В наброске 1852 г. («Поездка в Мамакай-юрт») Толстой сам указывает литера­турные источники своих поэтических представлений о Кавказе: «Когда-то в дет­стве или первой юности я читал Марлинского и, разумеется, с восторгом, читал тоже не с меньшим наслаждением кавказские сочинения Лермонтова. Вот все источники, которые я имел для познания Кавказа... Но это было так давно, что я помнил только то (поэтическое) чувство, которое испытывал при чтении, и воз­никшие поэтические образы воинственных черкесов, голубоглазых черкешенок, гор, скал, снегов, быстрых потоков, чинар... бурка, кинжал и шашка занимали в них не последнее место. — Эти образы, украшенные воспоминанием, необыкно­венно поэтически сложились в моем воображении. Я давно уже позабыл поэмы Марлинского и Лермонтова, но в моем воспоминании составились из тех образов другие поэмы, в тысячу раз увлекательнее первых» (3, 215). Действительность раз­рушила все эти романтические представления — и Толстой решительно отказыва­ется от них, предлагая читателям сделать то же самое: «Чтобы поставить вообра­жение читателя на ту точку, с которой мы можем понимать друг друга, начну с того, что черкесов нет — есть чеченцы, кумыки, абазехи и т. д., но черкесов нет. Чинар нет, есть буг, известное русское дерево, голубоглазых черкешенок нет (ежели даже под словом черкесы разуметь собирательное название азиатских народов) и мало ли еще чего нет. От многих еще звучных слов и поэтических образов должно вам будет отказаться, ежели вы будете читать мои рассказы» (3, 216). После слов о том, что читателям придется отказаться от многих звучных слов и поэтических образов, связанных с традиционным представлением о Кавказе, следует замечательная фраза: «Желал бы, чтобы для вас, как и для меня, взамен погибших, возникли но­вые образы, которые бы были ближе к действительности и не менее поэтичны» (3, 216). Толстой вовсе не для того борется с романтической традицией, чтобы за­менить поэзию прозой, мечту — низкой действительностью.

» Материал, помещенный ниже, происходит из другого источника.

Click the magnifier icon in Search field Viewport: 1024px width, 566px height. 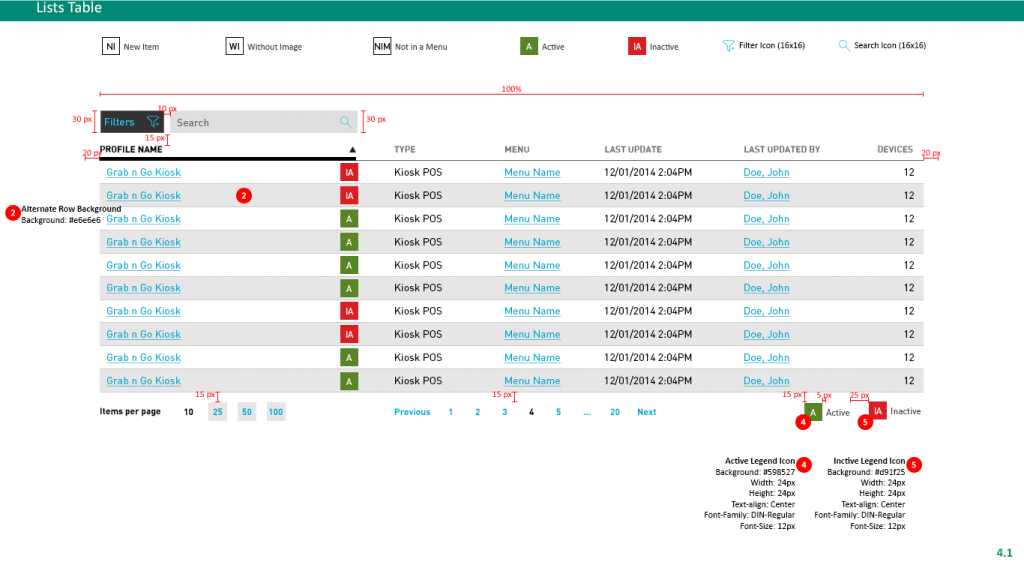pyautogui.click(x=345, y=122)
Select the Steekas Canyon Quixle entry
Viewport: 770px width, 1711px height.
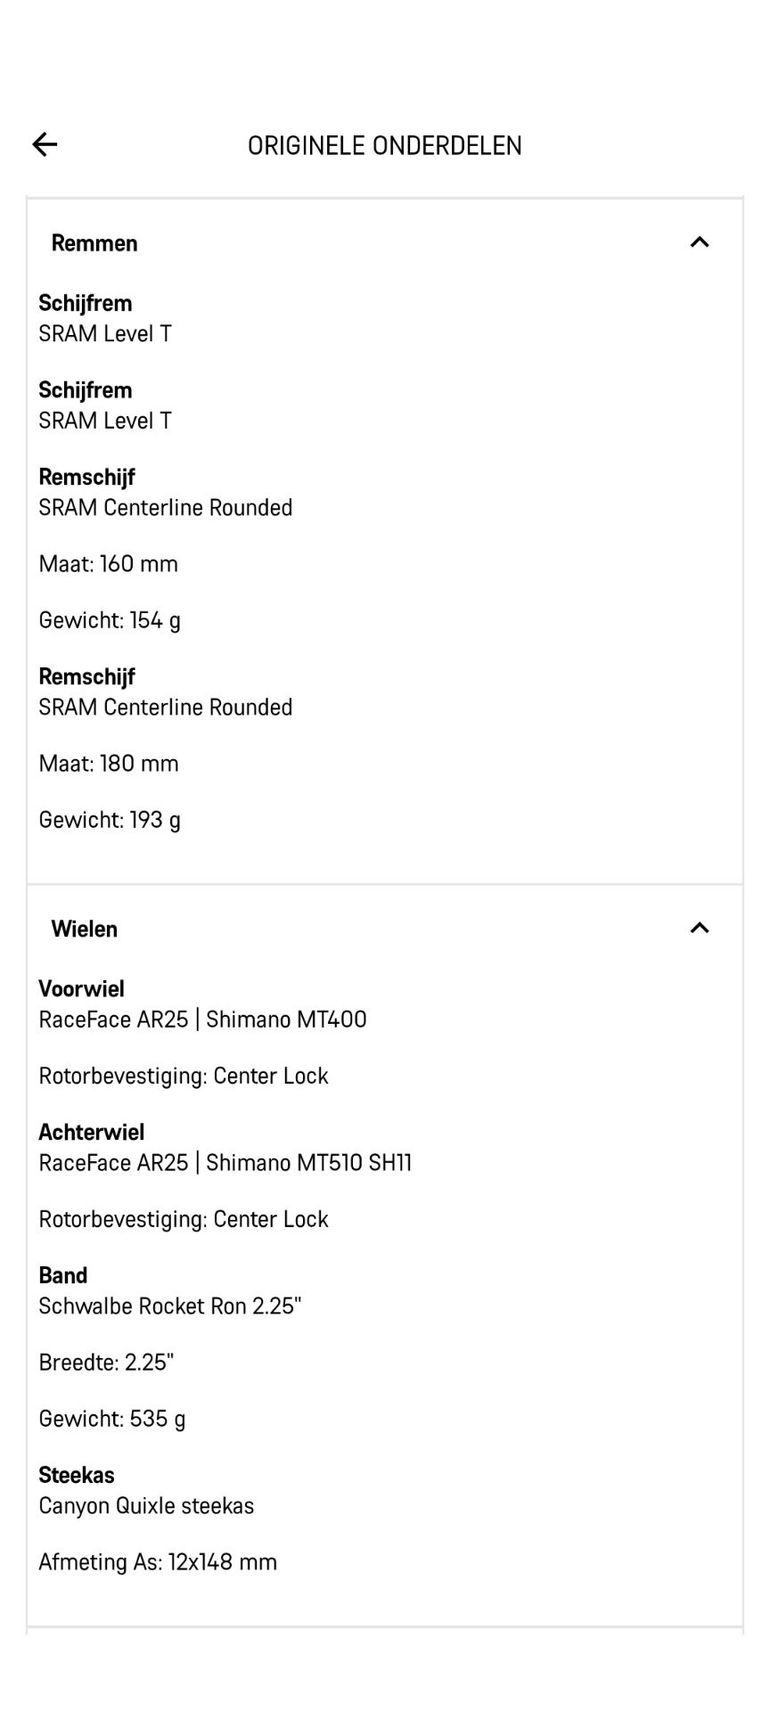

Недаром он занят был вопросом о том, как соединить мечту и действительность в жизни и в творчестве; недаром так поэтичны его первые наброски кавказских пейзажей и не случайно желание «перелить в другого свой взгляд при виде природы»

(46, 65). Перейдя в кавказском наброске от предварительной беседы с читателем к самому описанию, Толстой говорит о барынях: «Барыни эти были, сколько я слышал, весьма достой­ные уважения барыни, но одно, чего я не мог простить им, это было то, что они жили в Чечне — на Кавказе — стране дикой, поэтической и воинственной (курсив мой. — Б. Э.) — так же, как бы они жили в городе Саратове или Орле. Жасминная помада прекрасная вещь и прюнелевые ботинки тоже; и зонтик тоже; но нейдут как-то они к моим понятиям о Кавказе» (3, 216-217). Итак, при всем отказе от «поэтических образов», навеянных чтением Марлинского и Лермонтова, Толстой не отказывается от поэзии вообще — наоборот: он считает своей обязанностью найти поэзию в самой действительности. Он так и говорит: «Слово далеко не может передать воображаемого, но выразить действительность еще труднее. Верная пе­редача действительности есть камень преткновения для слова» (3, 216). Толстой ставит перед собой именно реалистические задачи (не «натура», а действительность) и в этом смысле стоит на высоте художественных требований, созданных новой эпохой. В черновой редакции «Детства» Толстой высмеивает манеру французских писателей (Бальзака, Ламартина) прибегать к сравнениям: «У французов есть странная наклонность передавать свои впечатления картинами. Чтобы описать прекрасное лицо — "оно было похоже на такую-то статую", или природу — "она напоминала такую-то картину", — группу — "она напоминала сцену из балета или оперы". Даже чувства они стараются передать картиной. Прекрасное лицо, при­рода, живая группа всегда лучше всех возможных статуй, панорам, картин и деко­раций». Эти слова кажутся цитатой из книги Чернышевского «Эстетические отно­шения искусства к действительности», утверждавшего, что прекрасное в жизни выше, чем прекрасное в искусстве, что действительность выше мечты и пр. Инте­ресны и дальнейшие слова Толстого: «Вместо того, чтобы напомнить читателю, настроить воображение так, чтобы я понял идеал прекрасного, они показывают ему попытки подражаний» (7, 177). Не удивительно, что первые же произведения Толстого были так восторженно встречены редакцией «Современника» — не толь­ко Некрасовым и Тургеневым, но и Чернышевским.